Coconut oil benefits go beyond just helping you lose and maintain healthy weight. It supports your body on so many levels that it could easily pass for a superfood supplement. Plus, its versatility makes it easy to incorporate in your favorite recipes. Always remember to consult with your doctor before starting a new diet.

Why Include Coconut Oil in a Low-Carb Diet?

Coconut oil strengthens the immune system due to its antimicrobial, antiviral, and antifungal properties.
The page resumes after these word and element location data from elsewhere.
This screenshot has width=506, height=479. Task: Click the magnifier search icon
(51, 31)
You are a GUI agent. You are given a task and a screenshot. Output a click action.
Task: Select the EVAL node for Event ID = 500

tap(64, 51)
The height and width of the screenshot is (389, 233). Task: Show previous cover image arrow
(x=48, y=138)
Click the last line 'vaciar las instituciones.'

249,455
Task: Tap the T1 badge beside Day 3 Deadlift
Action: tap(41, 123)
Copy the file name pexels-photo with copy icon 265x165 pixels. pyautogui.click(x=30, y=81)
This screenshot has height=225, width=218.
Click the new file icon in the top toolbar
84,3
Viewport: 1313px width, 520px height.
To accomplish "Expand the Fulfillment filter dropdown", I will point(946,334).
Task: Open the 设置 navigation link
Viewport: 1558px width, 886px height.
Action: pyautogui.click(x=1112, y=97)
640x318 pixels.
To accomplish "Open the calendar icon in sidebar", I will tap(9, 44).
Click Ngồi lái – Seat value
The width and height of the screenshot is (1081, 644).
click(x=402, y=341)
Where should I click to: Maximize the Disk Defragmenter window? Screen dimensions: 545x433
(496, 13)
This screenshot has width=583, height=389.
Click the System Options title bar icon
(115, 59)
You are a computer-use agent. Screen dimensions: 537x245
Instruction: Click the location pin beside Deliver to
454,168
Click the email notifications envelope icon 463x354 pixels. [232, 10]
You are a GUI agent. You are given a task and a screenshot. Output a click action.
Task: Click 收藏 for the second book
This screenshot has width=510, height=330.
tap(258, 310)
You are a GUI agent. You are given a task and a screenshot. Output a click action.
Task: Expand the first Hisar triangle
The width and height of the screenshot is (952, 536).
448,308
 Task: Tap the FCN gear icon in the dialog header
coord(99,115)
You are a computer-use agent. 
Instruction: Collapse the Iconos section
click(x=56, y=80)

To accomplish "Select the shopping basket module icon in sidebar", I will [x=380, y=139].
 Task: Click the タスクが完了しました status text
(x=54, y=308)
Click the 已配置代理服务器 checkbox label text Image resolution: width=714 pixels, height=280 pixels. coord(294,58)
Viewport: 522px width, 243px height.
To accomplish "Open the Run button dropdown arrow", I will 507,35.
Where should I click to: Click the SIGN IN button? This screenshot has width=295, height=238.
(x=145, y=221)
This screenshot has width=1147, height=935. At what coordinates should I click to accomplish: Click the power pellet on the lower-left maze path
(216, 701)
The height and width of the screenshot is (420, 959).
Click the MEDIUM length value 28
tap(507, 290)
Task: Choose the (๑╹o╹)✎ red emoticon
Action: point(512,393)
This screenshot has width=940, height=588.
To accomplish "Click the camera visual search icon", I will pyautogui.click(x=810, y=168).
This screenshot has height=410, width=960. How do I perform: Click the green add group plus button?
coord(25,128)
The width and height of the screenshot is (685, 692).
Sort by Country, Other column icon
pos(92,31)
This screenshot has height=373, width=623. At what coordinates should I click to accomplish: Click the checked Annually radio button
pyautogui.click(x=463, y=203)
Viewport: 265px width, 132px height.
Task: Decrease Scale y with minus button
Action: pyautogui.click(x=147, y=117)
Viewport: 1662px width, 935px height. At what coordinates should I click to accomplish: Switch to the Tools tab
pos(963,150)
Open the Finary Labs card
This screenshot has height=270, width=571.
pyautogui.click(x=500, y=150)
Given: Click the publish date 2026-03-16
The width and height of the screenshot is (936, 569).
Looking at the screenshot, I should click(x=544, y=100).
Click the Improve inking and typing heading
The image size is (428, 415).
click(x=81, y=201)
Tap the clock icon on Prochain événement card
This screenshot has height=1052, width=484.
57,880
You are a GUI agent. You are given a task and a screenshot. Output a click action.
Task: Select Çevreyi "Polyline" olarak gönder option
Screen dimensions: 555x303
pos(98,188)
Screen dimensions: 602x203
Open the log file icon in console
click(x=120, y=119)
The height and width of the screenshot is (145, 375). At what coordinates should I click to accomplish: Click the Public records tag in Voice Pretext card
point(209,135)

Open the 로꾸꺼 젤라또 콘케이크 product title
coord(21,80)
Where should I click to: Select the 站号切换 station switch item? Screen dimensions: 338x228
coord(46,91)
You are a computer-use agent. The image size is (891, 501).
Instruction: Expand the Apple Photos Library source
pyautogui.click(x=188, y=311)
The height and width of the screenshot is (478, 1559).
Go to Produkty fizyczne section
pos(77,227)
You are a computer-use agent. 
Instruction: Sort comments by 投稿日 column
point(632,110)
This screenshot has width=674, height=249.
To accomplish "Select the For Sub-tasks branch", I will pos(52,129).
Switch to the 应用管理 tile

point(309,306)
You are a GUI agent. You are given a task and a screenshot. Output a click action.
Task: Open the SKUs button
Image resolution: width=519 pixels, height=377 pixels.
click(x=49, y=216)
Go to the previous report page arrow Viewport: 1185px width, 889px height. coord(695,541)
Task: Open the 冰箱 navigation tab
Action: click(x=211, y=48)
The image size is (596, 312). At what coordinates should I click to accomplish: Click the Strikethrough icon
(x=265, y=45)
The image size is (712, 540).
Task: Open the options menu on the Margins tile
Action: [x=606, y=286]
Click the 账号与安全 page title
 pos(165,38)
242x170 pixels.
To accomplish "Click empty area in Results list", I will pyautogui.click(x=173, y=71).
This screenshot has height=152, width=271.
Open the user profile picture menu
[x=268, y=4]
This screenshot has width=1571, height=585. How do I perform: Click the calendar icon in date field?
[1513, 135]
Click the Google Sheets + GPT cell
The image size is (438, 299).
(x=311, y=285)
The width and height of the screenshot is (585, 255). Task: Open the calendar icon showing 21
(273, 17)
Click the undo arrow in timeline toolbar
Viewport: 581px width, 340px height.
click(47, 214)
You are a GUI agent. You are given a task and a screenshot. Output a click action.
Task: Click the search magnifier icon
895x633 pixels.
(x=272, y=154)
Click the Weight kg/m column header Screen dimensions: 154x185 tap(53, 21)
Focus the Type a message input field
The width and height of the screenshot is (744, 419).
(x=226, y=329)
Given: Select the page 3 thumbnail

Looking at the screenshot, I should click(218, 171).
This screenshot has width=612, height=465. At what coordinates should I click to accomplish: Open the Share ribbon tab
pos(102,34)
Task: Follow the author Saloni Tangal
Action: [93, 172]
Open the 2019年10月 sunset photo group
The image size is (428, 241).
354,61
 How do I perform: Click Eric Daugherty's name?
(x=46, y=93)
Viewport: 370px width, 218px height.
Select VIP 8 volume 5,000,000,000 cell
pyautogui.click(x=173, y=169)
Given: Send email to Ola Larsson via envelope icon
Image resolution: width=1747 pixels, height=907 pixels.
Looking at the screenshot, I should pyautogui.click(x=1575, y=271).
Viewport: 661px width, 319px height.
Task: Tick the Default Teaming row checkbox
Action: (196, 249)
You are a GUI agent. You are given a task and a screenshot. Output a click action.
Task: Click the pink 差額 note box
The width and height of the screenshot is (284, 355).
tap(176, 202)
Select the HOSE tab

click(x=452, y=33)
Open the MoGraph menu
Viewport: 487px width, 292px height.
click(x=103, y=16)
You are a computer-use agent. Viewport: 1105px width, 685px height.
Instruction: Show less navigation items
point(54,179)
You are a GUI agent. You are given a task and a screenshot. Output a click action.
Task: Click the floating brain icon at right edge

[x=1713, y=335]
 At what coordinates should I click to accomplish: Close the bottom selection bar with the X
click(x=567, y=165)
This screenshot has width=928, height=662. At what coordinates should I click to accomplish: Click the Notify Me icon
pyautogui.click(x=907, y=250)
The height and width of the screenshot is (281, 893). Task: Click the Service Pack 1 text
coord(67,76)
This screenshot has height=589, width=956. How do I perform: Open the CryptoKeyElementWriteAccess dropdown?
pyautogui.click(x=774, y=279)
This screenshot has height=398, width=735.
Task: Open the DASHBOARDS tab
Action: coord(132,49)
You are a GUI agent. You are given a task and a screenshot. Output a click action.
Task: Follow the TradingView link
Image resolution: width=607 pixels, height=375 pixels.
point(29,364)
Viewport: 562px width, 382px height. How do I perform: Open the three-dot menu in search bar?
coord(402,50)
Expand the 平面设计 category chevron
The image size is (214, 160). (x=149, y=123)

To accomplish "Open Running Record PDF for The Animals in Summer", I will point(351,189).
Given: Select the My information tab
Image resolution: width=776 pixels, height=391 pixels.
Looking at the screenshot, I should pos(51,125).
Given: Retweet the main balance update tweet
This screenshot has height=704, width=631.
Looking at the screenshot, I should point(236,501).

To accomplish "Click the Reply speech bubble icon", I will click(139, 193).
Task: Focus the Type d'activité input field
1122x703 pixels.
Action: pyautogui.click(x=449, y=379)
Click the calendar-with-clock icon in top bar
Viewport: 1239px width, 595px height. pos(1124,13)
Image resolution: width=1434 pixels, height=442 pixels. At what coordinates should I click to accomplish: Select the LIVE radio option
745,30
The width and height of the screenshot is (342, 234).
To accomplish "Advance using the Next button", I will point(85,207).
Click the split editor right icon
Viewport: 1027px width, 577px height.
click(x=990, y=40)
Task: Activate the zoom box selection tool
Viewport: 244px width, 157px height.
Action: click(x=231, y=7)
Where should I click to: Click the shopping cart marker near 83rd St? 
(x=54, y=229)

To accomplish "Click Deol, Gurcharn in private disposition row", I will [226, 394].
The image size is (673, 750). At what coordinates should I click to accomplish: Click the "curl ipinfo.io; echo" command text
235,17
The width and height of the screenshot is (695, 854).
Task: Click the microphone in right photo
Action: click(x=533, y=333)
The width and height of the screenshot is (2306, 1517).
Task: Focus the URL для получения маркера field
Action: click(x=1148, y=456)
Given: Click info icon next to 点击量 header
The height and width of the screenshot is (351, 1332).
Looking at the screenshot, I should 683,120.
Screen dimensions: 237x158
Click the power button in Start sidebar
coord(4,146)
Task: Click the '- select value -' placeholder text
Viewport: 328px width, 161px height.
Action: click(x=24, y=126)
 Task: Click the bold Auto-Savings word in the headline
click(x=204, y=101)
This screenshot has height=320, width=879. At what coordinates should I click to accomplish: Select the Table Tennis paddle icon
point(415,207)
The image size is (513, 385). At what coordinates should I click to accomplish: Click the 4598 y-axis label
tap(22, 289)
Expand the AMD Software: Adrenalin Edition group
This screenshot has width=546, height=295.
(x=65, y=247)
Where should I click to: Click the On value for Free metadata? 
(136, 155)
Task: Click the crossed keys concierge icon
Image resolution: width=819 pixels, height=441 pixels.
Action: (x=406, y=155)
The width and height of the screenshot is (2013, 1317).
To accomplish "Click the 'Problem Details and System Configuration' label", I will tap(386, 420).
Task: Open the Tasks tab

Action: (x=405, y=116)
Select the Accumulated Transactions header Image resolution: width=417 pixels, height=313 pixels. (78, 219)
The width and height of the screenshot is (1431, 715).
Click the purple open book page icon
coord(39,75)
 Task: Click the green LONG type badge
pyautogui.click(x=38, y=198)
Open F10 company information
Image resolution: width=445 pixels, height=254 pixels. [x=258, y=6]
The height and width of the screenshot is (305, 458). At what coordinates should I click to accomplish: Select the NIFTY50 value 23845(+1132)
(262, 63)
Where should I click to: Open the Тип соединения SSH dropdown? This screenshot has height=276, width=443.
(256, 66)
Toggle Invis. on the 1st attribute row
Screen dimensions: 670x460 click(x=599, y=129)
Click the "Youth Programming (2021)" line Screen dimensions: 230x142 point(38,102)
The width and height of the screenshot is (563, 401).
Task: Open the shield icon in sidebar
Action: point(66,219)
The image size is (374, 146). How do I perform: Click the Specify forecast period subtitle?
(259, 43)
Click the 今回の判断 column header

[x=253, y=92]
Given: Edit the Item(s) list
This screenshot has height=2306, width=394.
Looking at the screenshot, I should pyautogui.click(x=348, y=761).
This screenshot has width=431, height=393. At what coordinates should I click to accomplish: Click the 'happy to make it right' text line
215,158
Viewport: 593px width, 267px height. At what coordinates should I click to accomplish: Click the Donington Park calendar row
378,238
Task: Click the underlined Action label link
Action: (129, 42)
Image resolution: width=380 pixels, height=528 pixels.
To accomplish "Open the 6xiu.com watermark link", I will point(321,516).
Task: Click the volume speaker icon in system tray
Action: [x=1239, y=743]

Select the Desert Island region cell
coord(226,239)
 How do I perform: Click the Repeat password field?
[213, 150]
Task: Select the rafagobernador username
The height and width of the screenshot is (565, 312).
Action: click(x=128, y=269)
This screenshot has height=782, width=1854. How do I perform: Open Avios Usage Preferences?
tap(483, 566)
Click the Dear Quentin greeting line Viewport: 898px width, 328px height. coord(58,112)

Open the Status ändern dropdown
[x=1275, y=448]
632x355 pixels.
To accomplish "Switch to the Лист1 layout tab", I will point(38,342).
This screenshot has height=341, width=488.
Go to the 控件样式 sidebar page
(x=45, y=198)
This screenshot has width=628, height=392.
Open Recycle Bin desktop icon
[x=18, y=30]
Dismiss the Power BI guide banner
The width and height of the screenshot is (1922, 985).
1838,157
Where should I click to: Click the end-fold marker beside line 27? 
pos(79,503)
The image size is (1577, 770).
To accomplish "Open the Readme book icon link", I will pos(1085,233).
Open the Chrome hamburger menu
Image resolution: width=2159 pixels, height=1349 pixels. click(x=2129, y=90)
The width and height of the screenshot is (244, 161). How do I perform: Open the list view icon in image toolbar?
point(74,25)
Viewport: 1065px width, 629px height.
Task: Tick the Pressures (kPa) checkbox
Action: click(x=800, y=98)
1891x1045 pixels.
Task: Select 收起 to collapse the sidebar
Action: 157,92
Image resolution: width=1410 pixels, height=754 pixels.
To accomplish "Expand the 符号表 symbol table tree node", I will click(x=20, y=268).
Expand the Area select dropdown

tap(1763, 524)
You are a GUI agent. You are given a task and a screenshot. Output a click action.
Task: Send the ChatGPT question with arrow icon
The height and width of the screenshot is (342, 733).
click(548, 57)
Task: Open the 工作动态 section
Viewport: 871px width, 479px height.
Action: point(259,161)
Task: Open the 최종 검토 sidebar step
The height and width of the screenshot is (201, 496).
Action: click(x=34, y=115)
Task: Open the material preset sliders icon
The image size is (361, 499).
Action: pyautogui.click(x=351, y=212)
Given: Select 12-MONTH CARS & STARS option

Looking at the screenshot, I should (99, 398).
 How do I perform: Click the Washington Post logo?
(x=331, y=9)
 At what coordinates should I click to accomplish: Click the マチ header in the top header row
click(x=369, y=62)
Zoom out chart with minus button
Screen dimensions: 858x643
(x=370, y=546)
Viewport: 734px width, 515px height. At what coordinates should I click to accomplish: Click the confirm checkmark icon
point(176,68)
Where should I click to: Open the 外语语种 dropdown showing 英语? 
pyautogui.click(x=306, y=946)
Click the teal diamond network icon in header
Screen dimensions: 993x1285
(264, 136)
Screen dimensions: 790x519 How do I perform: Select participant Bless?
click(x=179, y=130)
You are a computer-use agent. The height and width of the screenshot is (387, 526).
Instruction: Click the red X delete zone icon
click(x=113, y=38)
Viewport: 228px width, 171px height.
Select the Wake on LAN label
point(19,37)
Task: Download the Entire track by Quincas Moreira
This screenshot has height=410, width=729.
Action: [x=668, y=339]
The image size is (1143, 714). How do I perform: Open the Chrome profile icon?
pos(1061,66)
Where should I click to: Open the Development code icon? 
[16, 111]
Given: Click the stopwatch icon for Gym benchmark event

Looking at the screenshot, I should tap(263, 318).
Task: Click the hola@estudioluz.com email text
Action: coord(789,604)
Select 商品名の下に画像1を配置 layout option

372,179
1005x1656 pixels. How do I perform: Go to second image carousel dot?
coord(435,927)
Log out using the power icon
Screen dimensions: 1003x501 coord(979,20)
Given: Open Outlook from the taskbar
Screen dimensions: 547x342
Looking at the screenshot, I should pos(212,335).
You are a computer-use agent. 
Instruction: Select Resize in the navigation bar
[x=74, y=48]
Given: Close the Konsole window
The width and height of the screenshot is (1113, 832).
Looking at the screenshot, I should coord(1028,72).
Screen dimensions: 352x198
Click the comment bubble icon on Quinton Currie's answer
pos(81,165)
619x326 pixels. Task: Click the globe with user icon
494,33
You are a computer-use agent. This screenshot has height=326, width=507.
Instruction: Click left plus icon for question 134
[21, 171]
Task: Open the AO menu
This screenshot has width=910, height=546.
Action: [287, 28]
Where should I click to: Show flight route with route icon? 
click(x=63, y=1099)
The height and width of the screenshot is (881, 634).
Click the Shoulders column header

It regulates metabolism and sleep, boosts energy and weight loss, lowers bad cholesterol and the risk of heart disease, enhances digestion and absorption of fat-soluble vitamins, promotes skin and thyroid health, and aids with the treatment of type 2 diabetes and inflammation.

Coconut oil is composed of medium chain fatty acids (MCTs) that go straight to the liver to be readily converted into energy. They aid weight loss by regulating healthy thyroid function and stimulating hormones responsible for fat metabolism and blood sugar stabilization. The main MCT in coconut oil is lauric acid, found in high concentrations in human breast milk and known for its antimicrobial properties. MCTs don’t need bile salts for digestion and thus are easily digestible even by individuals with gallbladder issues.